Visual acuity based on the RGC25 density (visual acuity25) differed significantly among species (MD, 6.89 ± 0.09 cycles/degree; ES, 6.29 ± 0.11 cycles/degree; BHC, 5.10 ± 0.25 cycles/degree; HS, 4.88 ± 0.09 cycles/degree; HF, 4.69 ± 0.06 cycles/degree; F4, 20 = 49.08, p < 0.001). MD visual acuity25 was significantly higher than those of the other four species (F1, 20 = 116.11, p < 0.001). ES visual acuity25 was significantly higher than those of BHCs, HSs, and HFs (F1, 20 = 75.60, p < 0.001). BHCs had higher visual acuity25 than HSs and HFs (F1, 20 = 3,450.34, p < 0.001), whereas the latter two species did not differ significantly in visual acuity25 (F1, 20 = 0.97, p = 0.336).

Visual acuity based on RGC50 density (visual acuity50) also differed significantly among species (MD, 6.53 ± 0.06 cycles/degree; ES, 5.93 ± 0.14 cycles/degree; BHC, 4.82 ± 0.24 cycles/degree; HS, 4.54 ± 0.13 cycles/degree; HF, 4.40 ± 0.06 cycles/degree;F4, 20 = 44.45, p < 0.001).
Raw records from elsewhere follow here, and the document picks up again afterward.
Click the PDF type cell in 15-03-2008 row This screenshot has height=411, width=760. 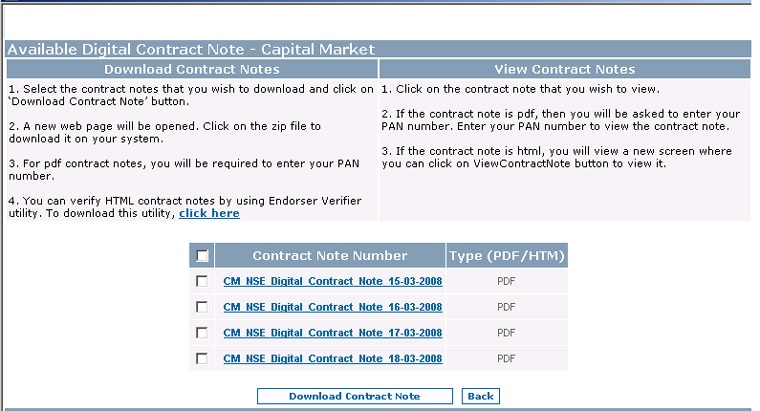tap(506, 281)
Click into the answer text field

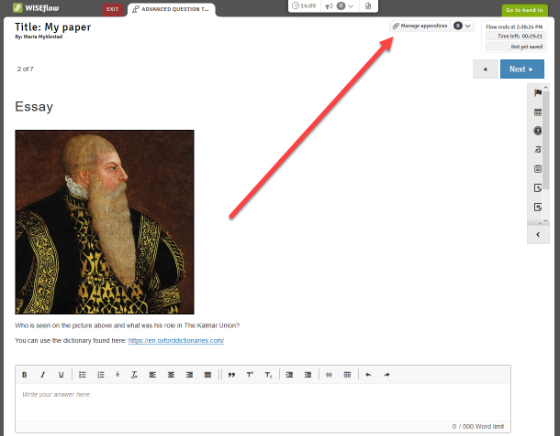(x=263, y=402)
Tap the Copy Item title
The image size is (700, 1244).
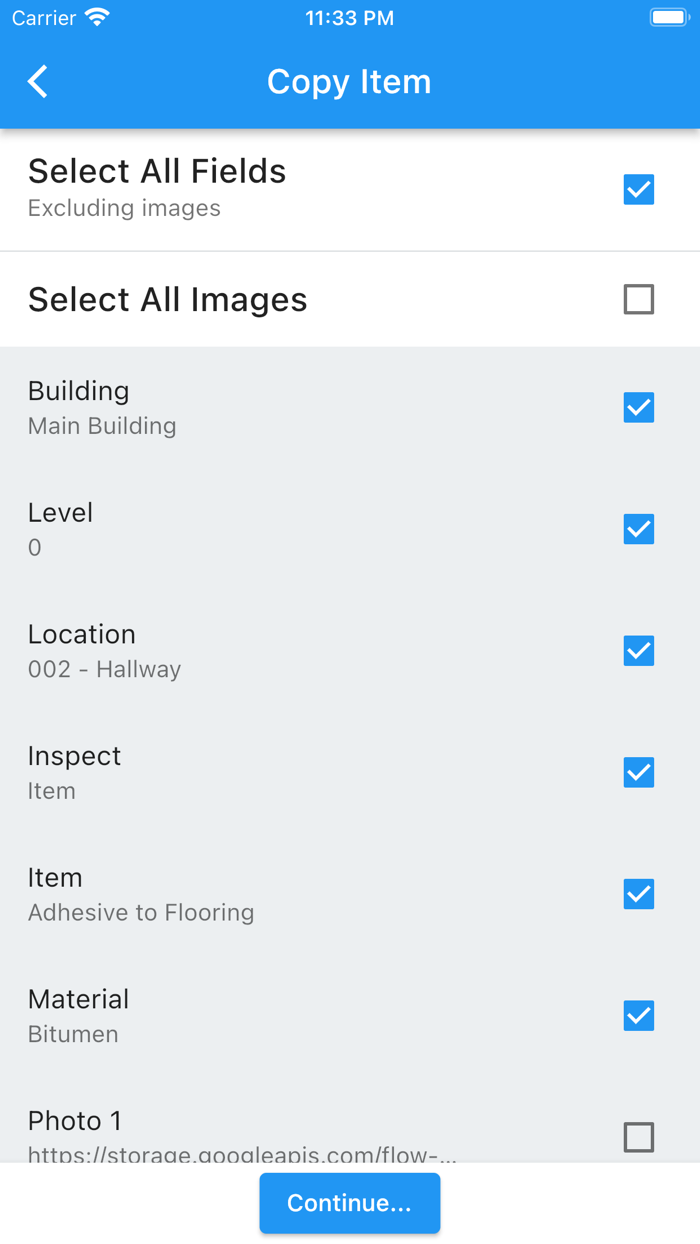[x=349, y=82]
MD visual acuity50 was higher than those of the other four species (F1, 20 = 104.68, p < 0.001). ES visual acuity50 was significantly higher than those of BHCs, HSs, and HFs (F1, 20 = 68.68, p < 0.001). BHC visual acuity50 was not significantly different from that of HSs and HFs (F1, 20 = 3.97, p = 0.060). Finally, there was no significant difference in visual acuity50 between HSs and HFs (F1, 20 = 0.48, p = 0.493).
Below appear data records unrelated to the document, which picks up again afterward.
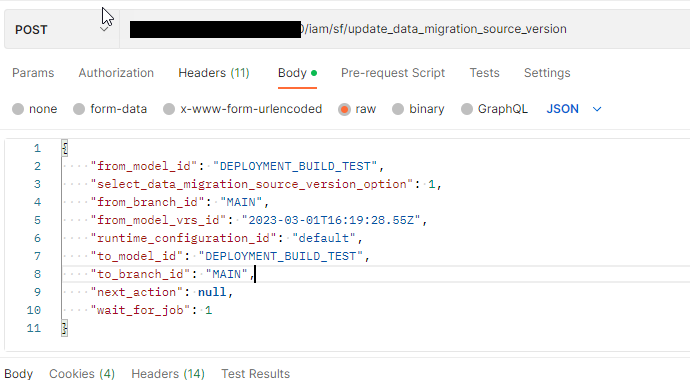Image resolution: width=690 pixels, height=380 pixels.
Task: Open the Authorization tab
Action: (116, 73)
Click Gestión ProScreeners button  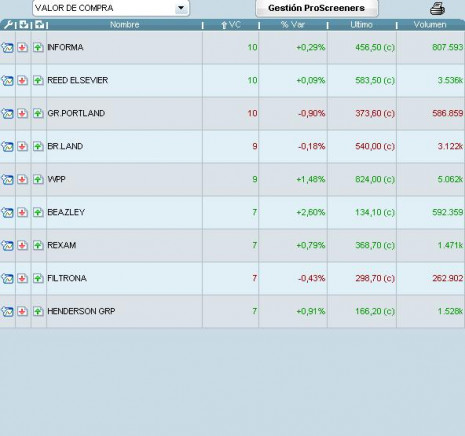coord(317,8)
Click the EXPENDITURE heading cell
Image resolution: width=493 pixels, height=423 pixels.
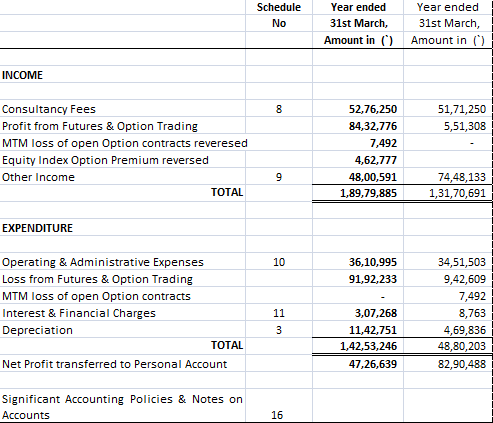coord(122,228)
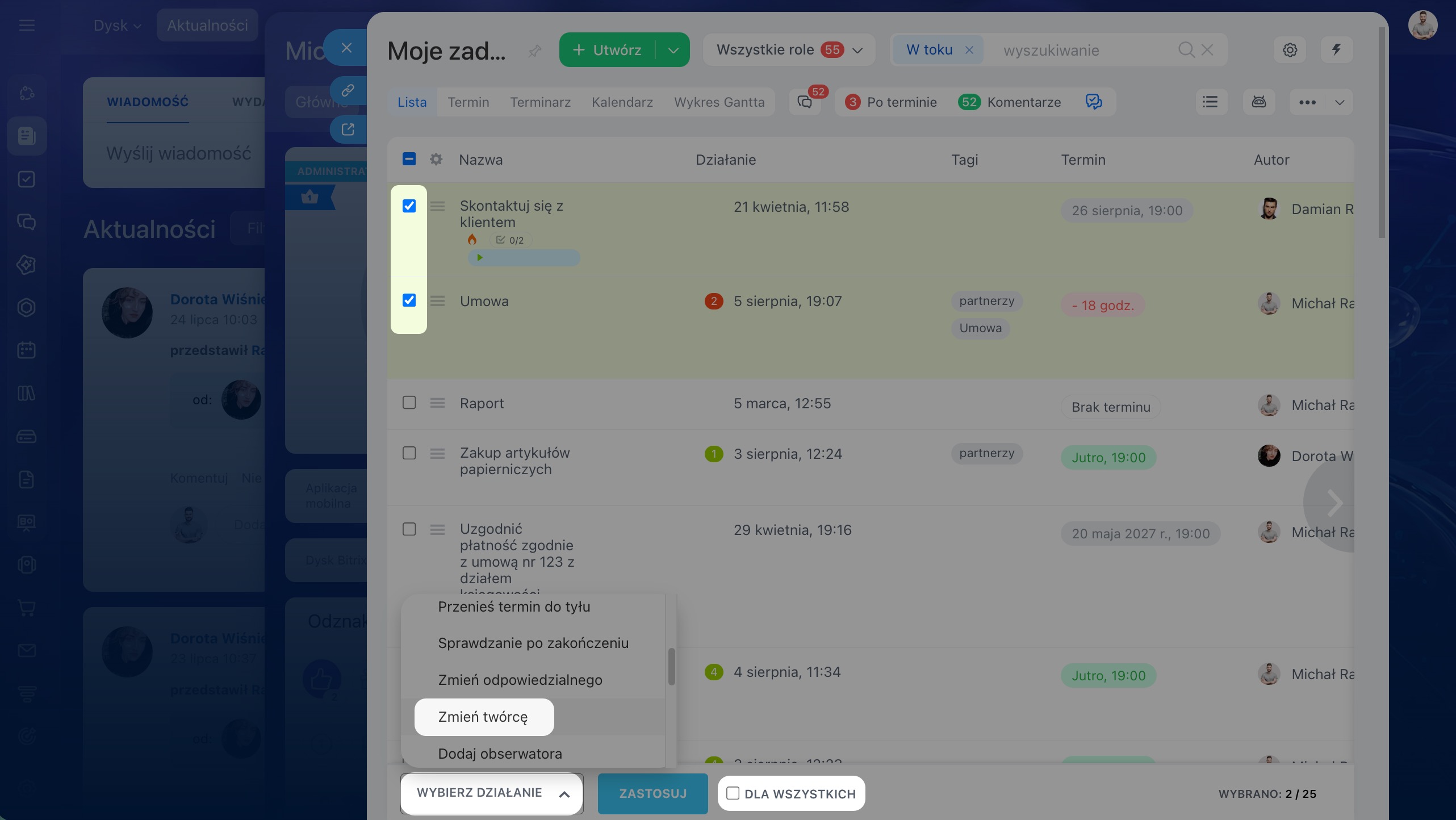Uncheck the Umowa task checkbox
Viewport: 1456px width, 820px height.
[x=409, y=300]
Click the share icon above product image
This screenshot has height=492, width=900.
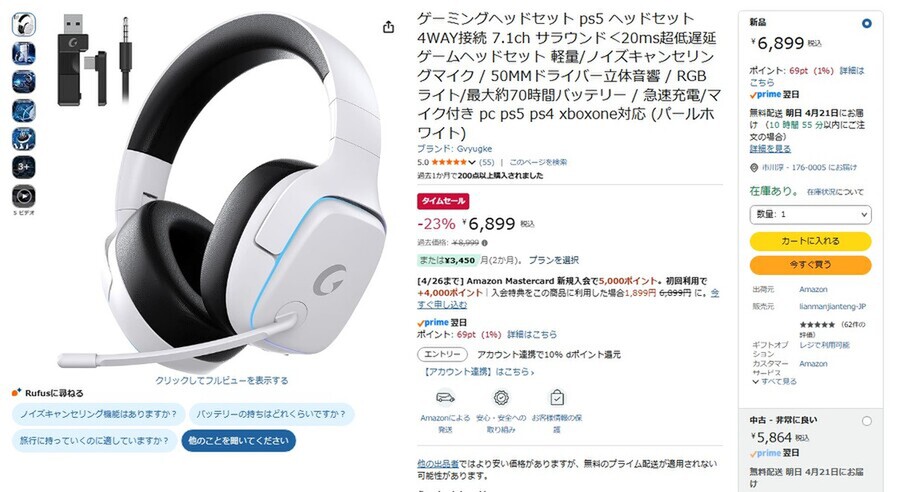tap(389, 27)
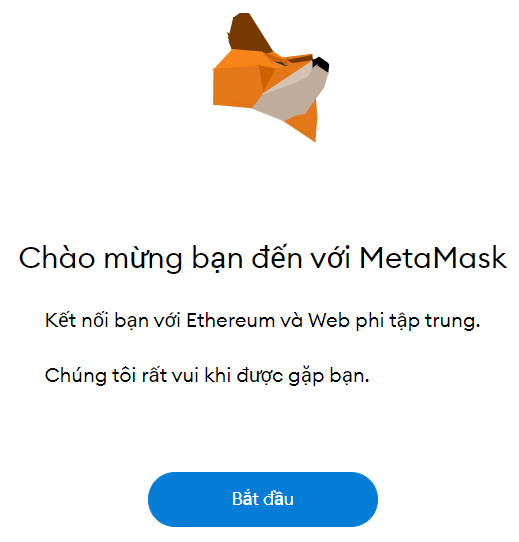
Task: Click the word mừng in the heading
Action: coord(143,260)
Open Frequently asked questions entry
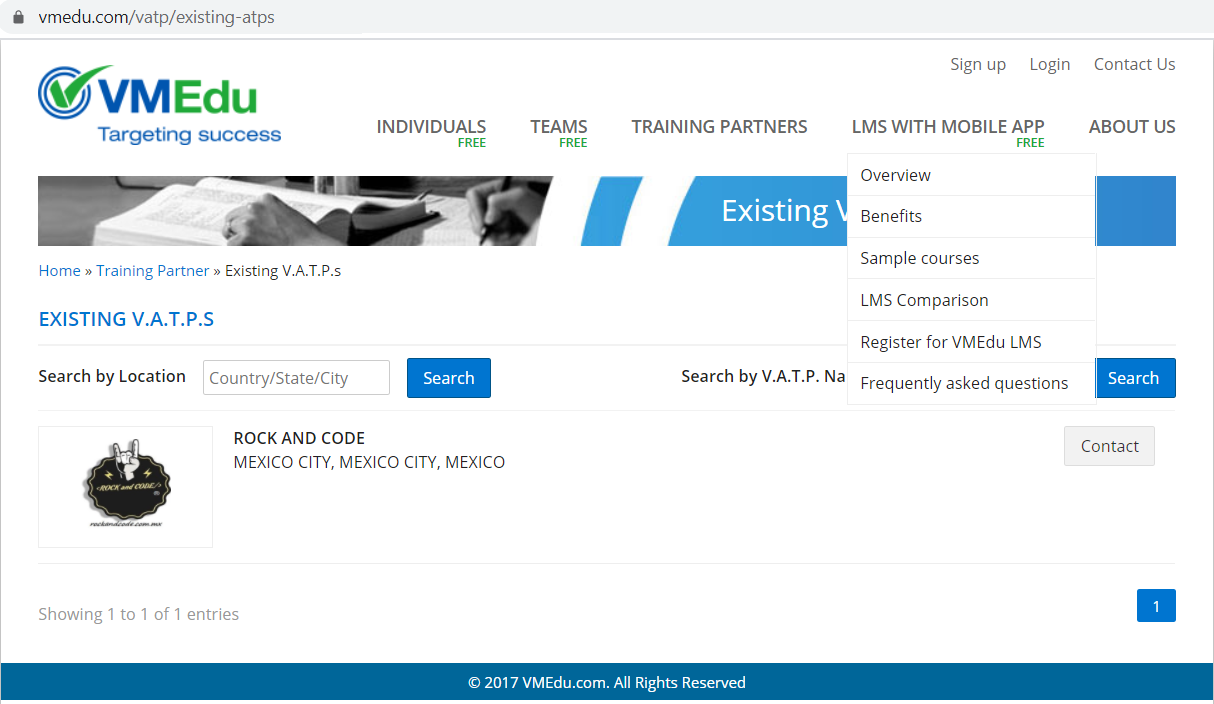 pyautogui.click(x=964, y=383)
Pooling retinas from all species, we found that retinal area (F1, 22 = 84.36, p < 0.001, partial eta squared = 0.79) explained a greater proportion of the variability in visual acuity25 than RGC25 density (F1, 22 = 9.96, p = 0.004, partial eta squared = 0.31). Similarly, retinal area (F1, 22 = 94.48, p < 0.001, partial eta squared = 0.81) explained a greater proportion of the variability in visual acuity50 than RGC50 density (F1, 22 = 12.28, p = 0.002, partial eta squared = 0.36). However, in both analyses RGC density significantly accounted for the variability in visual acuity.

This study assessed variations in the density and distribution of RGCs across the retinas of four passerine and one non-passerine species that forage on the ground. Despite some similarities among them (single area centralis, decrease in cell soma size towards the center of the retina, and similar peak RGC density), we found some differences in retinal topography, RGC density, and visual acuity.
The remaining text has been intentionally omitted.